Willy ist zum Verlieben: Sie ist schön, sowieso, aber sie ist auch intelligent, dynamisch, fraulich – und sehr menschlich. Sie wundert sich selbst darüber, dass sie die ganze Zeit so einen Heißhunger auf Süßes verspürt: Sie kauft mit Tims Geld gleich eine Reisetasche voller Schokoriegel und Kekse ein – eine wunderbar komische Szene, die ich liebe. Und auch im Restaurant ist sie gut im Verdrücken von Pfannkuchen etc. Aber dann merkt sie, dass etwas nicht stimmt: Sie hat dieses seltsam leichte Gefühl, als ob sie gleich abheben würde. Und dann verschwindet ihre linke Hand. Sie kann durch ihre Finger sehen, bis die Hand wieder solide wird. Willy ist nicht schockiert. Sie ist eher verwundert, dann gefasst.
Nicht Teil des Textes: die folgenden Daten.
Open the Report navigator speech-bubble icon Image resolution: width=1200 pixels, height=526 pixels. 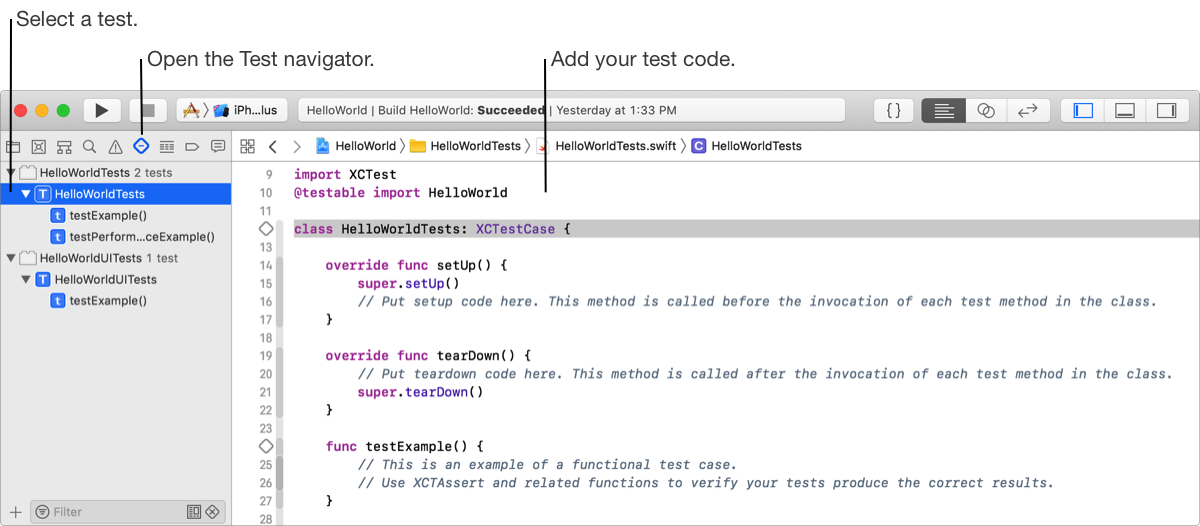[x=218, y=146]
Tim bringt es kaum übers Herz, ihr die Wahrheit zu sagen. Dass sie seiner Imagination entsprungen ist wie Pallas Athene dem Haupt ihres Vaters Zeus. Dass er sie liebt, ist offensichtlich. Und dass sie ihn liebt, beweist sie ihm allnächtlich im Bett. Und sie kennt ebenfalls sein Innenleben, hat er einen Teil davon doch auch in sie investiert, um sie zu vollständig zu machen. Aber nun ist er ihr göttlicher Vater und hat plötzlich eine entsprechende Verantwortung. Es ist, als hätte Tim nicht nur eine Geliebte, sondern auch ein Kind bei sich. Und sieht sie nicht tatsächlich ein wenig jünger aus – etwa 19 oder 20 statt 38?
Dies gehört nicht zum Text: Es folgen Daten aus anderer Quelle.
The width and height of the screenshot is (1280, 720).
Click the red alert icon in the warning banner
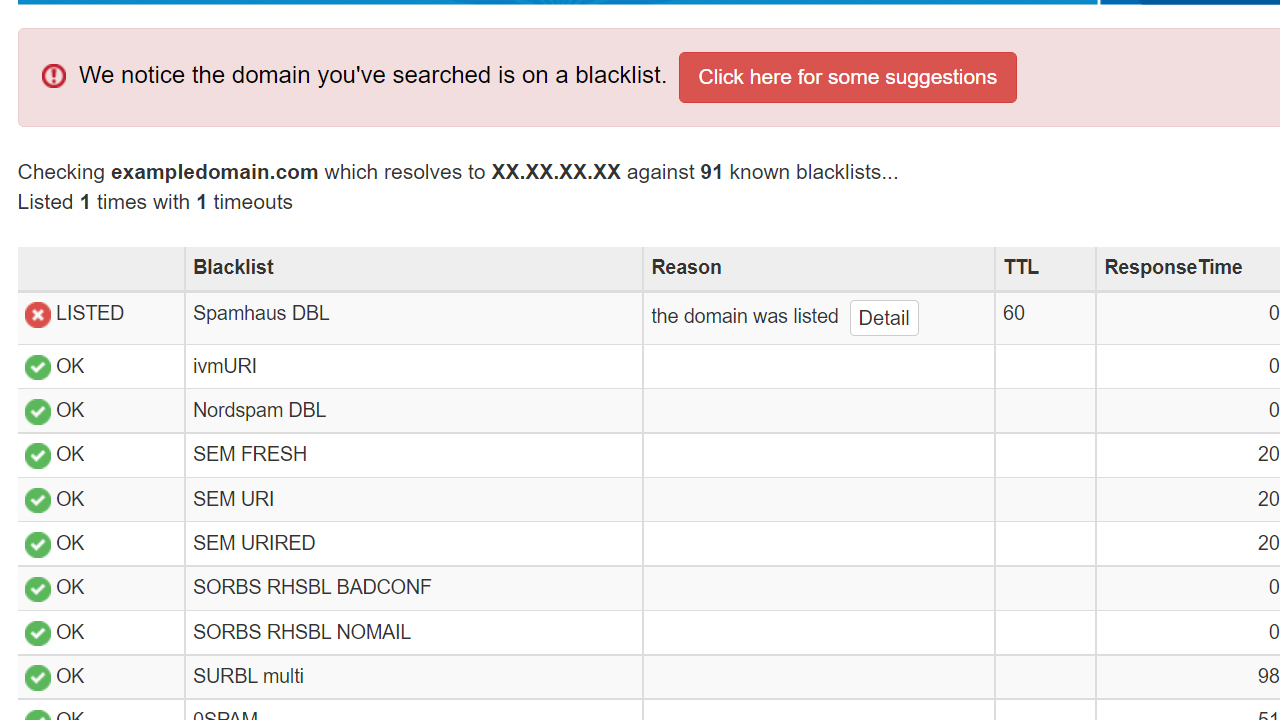coord(54,76)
Dass dieser Zustand nicht anhalten kann, ist Willy bald klar. Sie fragt Tim, wieso sie hier, in seiner Welt, gelandet ist – oder hat sie jemand hierher verfrachtet? Es gibt in der Tat eine Mission, die sie und Tim zu erfüllen haben. Cyrax hat sie ihm explizit aufgetragen. Diese Mission besteht darin, erstens die echte Lily Kalendar in Tims Welt zu finden – es gibt sie – und zweitens die Stellvertreterin Lilys, nämlich Willy, in das Geisterhaus von Joseph Kalendar zu bringen, genauer: in den Night Room selbst.
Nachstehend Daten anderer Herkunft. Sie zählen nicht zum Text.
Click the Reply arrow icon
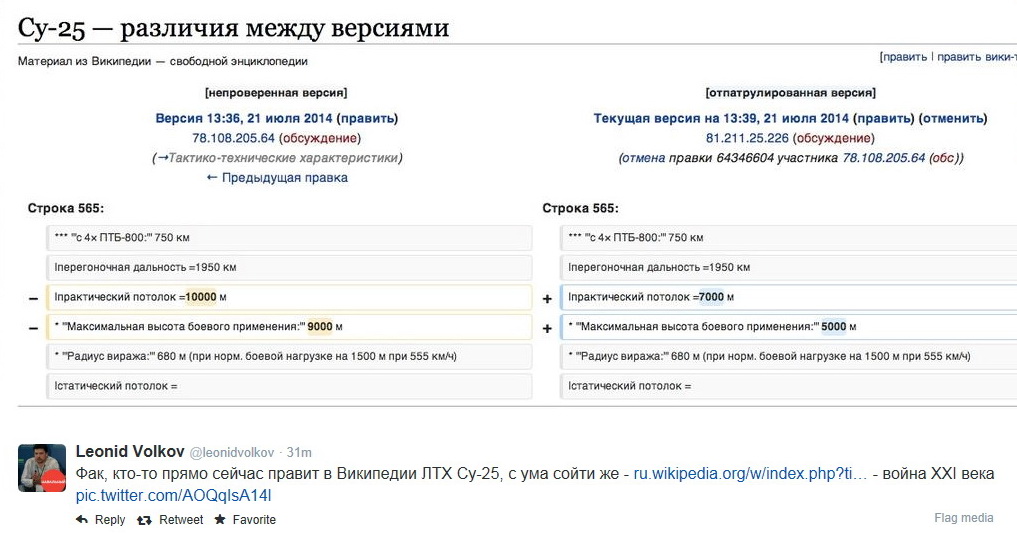This screenshot has width=1017, height=541. (82, 520)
Kaum also haben sich die beiden auf ihre seltsame Weise gefunden, müssen sie einander schon wieder verlassen. Tim muss Willy, seine Schöpfung, für ein höheres Ziel opfern. Dass dies notwendig ist, belegt die Anwesenheit von Joseph Kalendar, dem Finsterling am Ende der Straße. Nun fragt sich der Leser, warum sich Willy nicht weigert: Warum sollte sie sterben? Aber diese Frage verkennt, dass Willy bereits am Verblassen ist und nur zu eben diesem Zweck in diese Welt gekommen ist: um das Geisterhaus und alle, die darin gefangen sind, von einem alten Fluch zu erlösen. Deshalb ist Willy wundervollerweise bereit, auf Nimmerwiedersehen in dieses Haus zu gehen …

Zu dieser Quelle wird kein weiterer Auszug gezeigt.